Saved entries
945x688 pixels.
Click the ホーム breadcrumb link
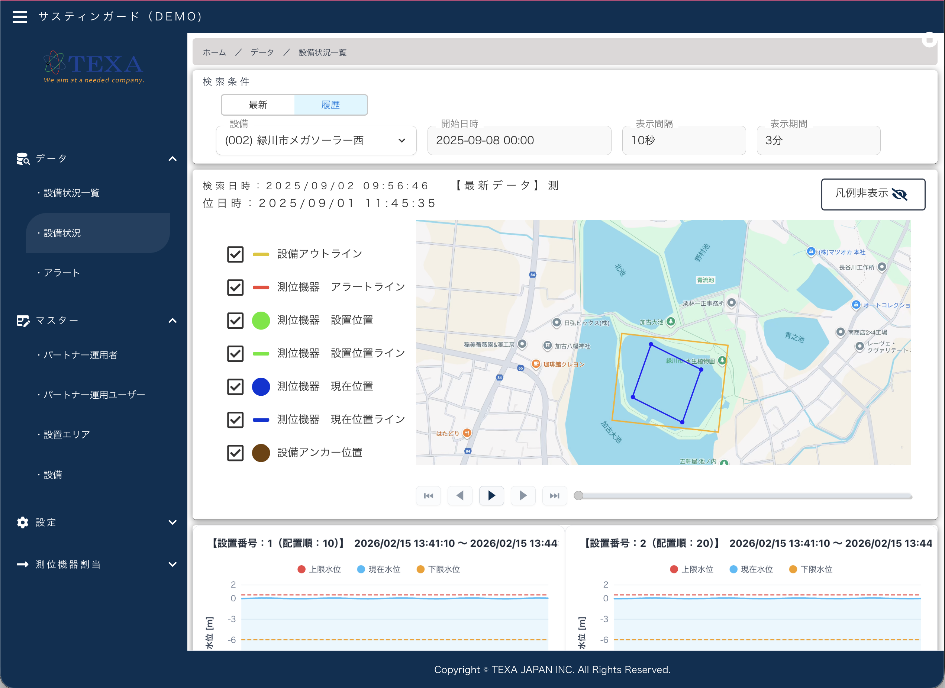click(214, 53)
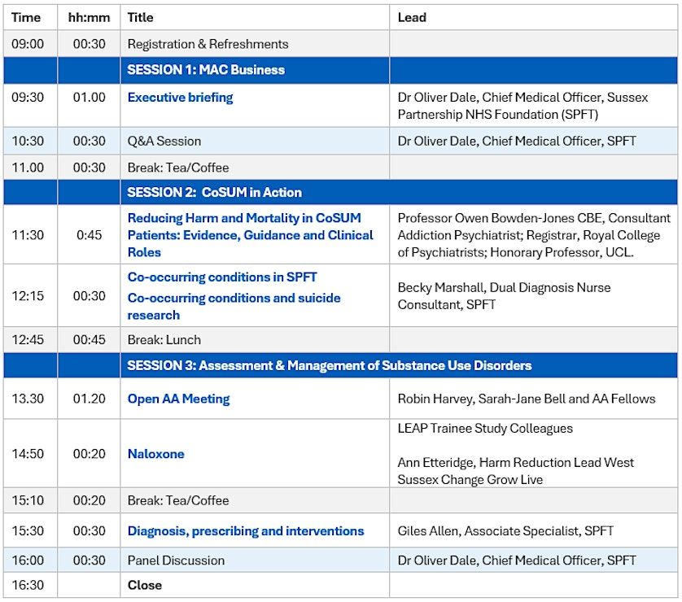
Task: Click the 'Lead' column header
Action: click(x=412, y=17)
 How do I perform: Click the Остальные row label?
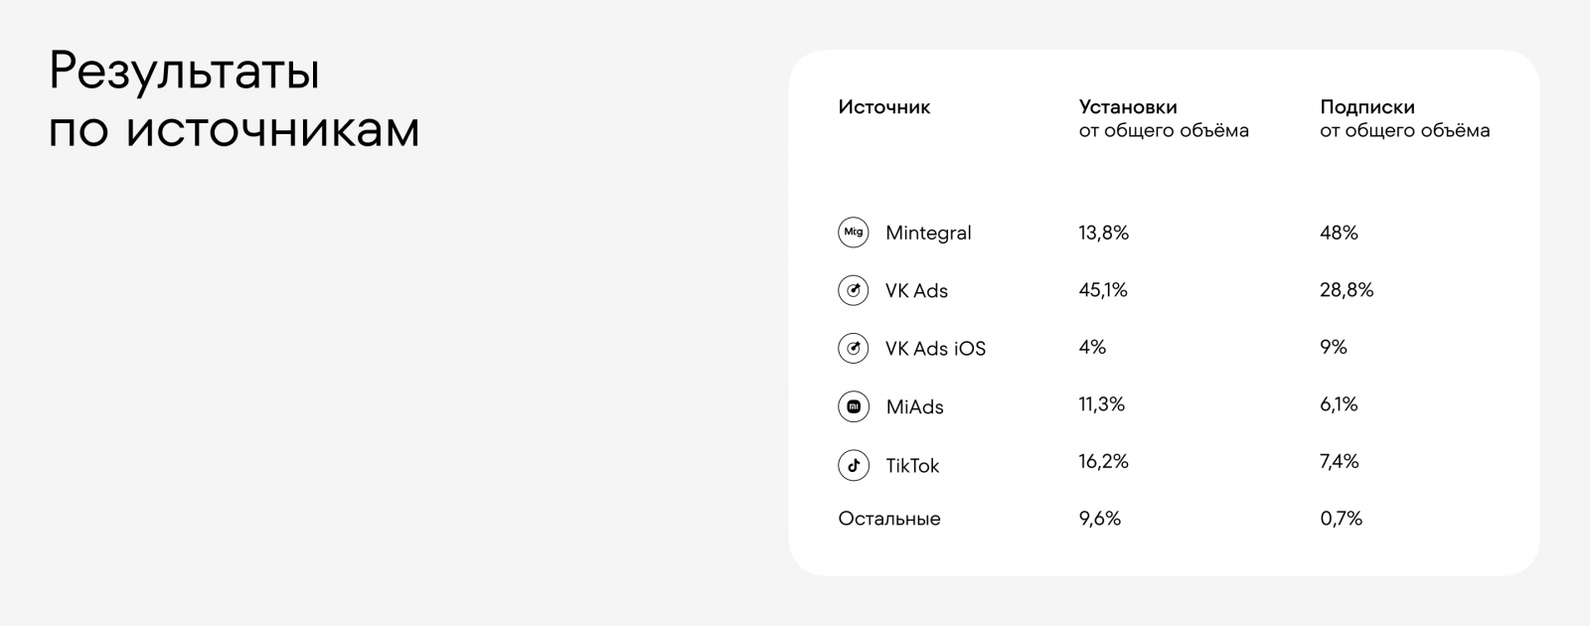pos(888,519)
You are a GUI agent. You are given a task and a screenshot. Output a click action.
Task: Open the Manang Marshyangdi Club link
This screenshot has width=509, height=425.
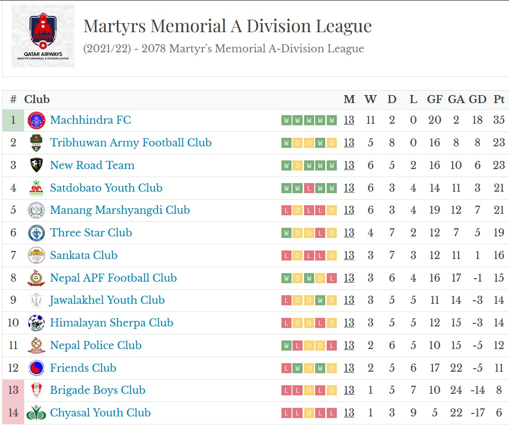120,210
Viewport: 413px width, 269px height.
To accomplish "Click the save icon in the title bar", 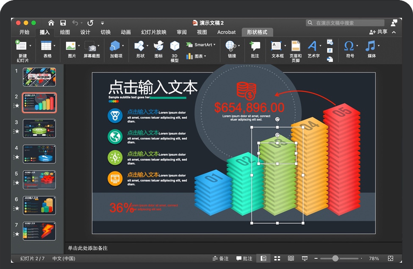I will 63,23.
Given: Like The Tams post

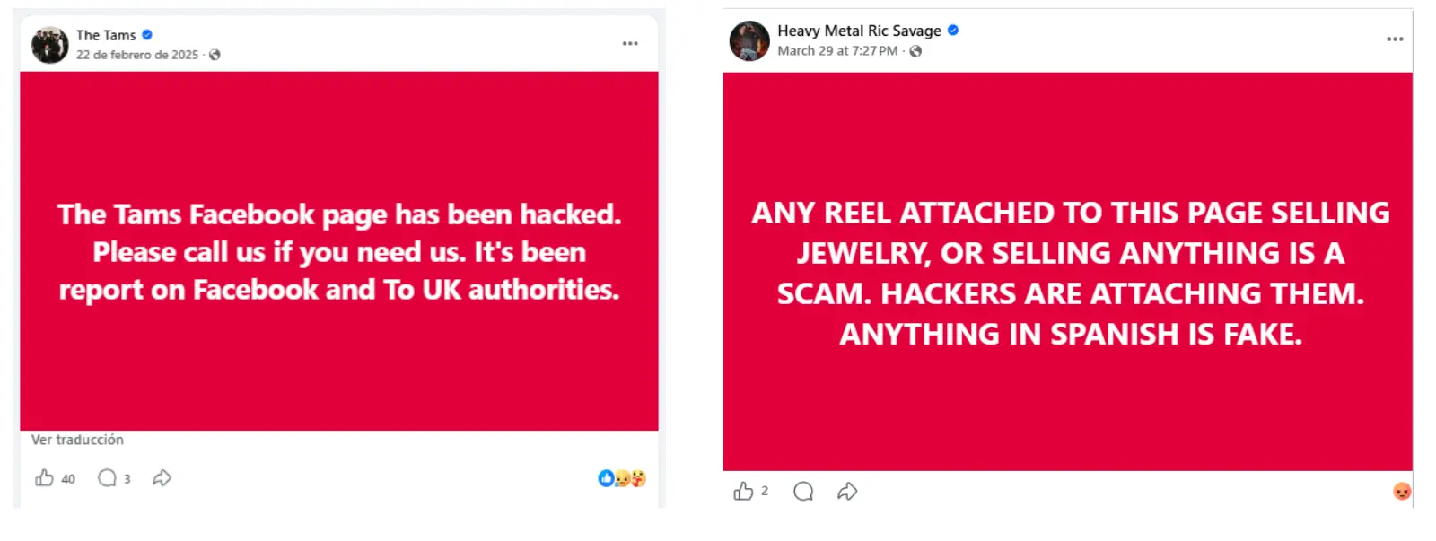Looking at the screenshot, I should 44,478.
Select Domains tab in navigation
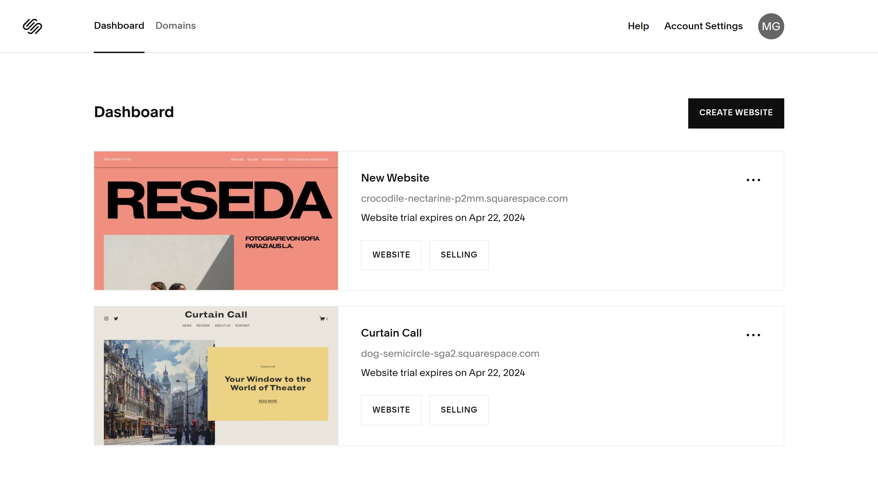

▶ EXERCISE INSTRUCTIONS: Line for line, output the entries above from the line with "Click the ホーム breadcrumb link" to the line with "Task: Open the Manang Marshyangdi Club link", both included, and nothing more. Skip pictures.

▶ PROBLEM SOLUTION:
Click the ホーム breadcrumb link
click(214, 53)
Task: Click the 'Lead' column header
Action: click(x=412, y=17)
 How do I perform: Click the Остальные row label?
pos(888,519)
You are a GUI agent. You are given a task and a screenshot. Output a click action.
Task: Open the Manang Marshyangdi Club link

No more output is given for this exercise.